(Task to carry out): From the listing below, extract every line containing "computer".

[[ Data records, beginning ]]

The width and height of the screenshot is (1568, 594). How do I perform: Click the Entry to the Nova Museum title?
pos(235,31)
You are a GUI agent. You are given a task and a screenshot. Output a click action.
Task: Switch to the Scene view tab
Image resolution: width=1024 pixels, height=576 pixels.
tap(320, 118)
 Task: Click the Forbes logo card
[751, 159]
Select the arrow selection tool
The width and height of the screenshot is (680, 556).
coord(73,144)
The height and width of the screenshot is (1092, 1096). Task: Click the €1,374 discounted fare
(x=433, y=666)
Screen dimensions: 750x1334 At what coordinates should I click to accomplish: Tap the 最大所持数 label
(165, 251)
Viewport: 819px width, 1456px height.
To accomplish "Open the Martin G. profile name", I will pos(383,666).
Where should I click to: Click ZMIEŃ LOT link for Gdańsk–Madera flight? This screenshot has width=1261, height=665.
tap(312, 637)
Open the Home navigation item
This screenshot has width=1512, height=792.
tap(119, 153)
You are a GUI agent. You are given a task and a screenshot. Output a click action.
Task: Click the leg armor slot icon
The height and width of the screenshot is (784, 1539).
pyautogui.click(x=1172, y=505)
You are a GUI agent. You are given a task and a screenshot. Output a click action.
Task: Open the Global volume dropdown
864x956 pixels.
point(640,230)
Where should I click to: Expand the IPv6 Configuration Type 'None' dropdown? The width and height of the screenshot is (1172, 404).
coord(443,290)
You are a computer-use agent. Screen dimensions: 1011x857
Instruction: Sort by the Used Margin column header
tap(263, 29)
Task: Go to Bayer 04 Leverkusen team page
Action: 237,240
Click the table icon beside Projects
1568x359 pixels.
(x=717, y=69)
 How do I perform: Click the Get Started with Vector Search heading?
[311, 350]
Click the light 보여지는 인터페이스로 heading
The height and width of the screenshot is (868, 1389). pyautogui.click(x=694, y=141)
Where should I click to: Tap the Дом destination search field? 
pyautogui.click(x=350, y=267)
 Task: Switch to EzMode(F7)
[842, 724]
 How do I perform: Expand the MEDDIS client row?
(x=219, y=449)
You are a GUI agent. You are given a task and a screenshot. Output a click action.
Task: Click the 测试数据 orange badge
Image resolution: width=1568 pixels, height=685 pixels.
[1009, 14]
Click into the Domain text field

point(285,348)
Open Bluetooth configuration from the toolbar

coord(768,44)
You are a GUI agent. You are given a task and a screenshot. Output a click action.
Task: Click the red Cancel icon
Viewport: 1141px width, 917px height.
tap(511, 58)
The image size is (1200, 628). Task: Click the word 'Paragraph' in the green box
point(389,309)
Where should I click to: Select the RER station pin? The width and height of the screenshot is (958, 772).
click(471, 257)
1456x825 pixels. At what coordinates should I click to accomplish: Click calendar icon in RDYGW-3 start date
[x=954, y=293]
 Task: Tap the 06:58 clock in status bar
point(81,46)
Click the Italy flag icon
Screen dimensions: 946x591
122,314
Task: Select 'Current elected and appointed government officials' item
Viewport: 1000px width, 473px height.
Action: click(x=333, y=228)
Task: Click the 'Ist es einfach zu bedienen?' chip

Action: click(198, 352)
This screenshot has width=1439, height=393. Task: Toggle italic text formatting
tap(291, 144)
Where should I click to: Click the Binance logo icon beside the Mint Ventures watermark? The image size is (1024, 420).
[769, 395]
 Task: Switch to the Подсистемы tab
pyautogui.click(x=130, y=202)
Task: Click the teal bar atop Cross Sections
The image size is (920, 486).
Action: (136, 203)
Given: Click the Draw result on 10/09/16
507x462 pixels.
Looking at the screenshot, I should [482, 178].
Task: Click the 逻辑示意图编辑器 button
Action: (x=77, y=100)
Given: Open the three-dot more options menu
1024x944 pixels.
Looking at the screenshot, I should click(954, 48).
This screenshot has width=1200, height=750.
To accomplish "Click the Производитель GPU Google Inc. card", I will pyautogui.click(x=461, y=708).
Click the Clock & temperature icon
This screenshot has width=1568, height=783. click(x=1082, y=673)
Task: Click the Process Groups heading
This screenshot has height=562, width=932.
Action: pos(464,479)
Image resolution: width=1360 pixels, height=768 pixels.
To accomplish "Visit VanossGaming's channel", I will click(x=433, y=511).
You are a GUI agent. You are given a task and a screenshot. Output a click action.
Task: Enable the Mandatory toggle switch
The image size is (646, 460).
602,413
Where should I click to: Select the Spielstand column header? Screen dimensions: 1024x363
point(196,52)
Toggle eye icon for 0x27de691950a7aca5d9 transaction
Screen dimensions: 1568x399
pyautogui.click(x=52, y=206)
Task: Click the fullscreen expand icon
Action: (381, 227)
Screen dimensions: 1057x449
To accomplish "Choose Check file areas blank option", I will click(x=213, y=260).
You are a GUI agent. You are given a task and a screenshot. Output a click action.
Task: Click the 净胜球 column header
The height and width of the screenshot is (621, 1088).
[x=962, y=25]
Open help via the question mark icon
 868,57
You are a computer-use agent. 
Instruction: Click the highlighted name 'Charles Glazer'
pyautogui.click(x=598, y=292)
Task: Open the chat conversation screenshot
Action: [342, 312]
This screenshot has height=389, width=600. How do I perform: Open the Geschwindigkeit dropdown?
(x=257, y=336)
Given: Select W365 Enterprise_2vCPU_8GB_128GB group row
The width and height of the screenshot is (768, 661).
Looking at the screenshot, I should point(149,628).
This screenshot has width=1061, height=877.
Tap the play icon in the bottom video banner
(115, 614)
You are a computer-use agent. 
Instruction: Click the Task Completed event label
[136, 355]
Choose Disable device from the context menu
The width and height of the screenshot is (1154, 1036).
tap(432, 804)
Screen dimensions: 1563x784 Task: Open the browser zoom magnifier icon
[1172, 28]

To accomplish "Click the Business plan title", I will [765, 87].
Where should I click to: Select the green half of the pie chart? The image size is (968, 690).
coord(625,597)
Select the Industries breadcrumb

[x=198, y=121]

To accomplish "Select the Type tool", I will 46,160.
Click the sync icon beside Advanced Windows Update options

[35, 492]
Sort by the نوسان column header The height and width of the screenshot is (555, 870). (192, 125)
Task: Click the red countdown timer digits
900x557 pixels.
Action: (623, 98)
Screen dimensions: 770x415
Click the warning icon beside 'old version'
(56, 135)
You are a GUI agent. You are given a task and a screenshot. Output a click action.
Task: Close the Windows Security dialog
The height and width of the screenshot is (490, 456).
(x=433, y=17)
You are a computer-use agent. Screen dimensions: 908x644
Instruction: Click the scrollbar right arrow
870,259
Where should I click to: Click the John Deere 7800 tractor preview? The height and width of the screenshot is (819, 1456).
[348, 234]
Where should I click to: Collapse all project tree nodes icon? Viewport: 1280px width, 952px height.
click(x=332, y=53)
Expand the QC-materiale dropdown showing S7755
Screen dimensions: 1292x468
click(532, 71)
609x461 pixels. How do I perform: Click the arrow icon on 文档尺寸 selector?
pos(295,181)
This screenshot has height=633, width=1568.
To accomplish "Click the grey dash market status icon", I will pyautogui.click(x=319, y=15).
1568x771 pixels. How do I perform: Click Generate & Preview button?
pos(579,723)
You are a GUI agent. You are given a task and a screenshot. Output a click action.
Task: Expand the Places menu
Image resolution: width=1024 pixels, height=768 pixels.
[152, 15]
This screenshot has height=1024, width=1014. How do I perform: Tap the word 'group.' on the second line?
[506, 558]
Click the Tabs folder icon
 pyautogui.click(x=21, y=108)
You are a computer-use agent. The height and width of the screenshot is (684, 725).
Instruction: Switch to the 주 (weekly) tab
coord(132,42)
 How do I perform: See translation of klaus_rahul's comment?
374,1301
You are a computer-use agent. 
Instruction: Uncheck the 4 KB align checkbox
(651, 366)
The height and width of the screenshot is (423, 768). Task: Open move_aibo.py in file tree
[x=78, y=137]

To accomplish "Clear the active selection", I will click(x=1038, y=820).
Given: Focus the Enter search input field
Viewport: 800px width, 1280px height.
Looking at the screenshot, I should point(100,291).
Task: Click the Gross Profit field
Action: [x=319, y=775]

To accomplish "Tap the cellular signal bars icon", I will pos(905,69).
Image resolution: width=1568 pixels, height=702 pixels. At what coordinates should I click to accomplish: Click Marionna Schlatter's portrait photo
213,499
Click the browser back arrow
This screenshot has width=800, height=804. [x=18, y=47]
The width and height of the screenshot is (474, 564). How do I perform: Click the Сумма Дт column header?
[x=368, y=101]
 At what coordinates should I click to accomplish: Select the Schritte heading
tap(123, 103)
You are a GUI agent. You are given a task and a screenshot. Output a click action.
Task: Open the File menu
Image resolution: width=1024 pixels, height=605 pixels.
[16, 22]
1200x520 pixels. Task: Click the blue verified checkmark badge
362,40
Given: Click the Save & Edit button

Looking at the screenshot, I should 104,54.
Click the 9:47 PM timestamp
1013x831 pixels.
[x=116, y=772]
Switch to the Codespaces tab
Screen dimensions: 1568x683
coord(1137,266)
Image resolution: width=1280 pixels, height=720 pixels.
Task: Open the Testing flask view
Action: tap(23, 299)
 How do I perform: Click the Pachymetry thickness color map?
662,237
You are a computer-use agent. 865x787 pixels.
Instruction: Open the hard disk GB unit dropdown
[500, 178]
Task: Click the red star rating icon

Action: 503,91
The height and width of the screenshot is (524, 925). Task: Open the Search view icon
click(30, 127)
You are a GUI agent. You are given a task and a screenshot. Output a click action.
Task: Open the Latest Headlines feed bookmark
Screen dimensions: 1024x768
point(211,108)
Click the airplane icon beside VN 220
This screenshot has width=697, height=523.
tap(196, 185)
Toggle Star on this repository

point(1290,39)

[[ Data records, end ]]

(Exercise result):
You are a computer-use agent. Screen dimensions: 1011x857
You are a computer-use agent. 
You are a computer-use agent. 
You are a computer-use agent. Screen dimensions: 908x644
You are a computer-use agent. The height and width of the screenshot is (684, 725).
You are a computer-use agent. 
You are a computer-use agent. 865x787 pixels.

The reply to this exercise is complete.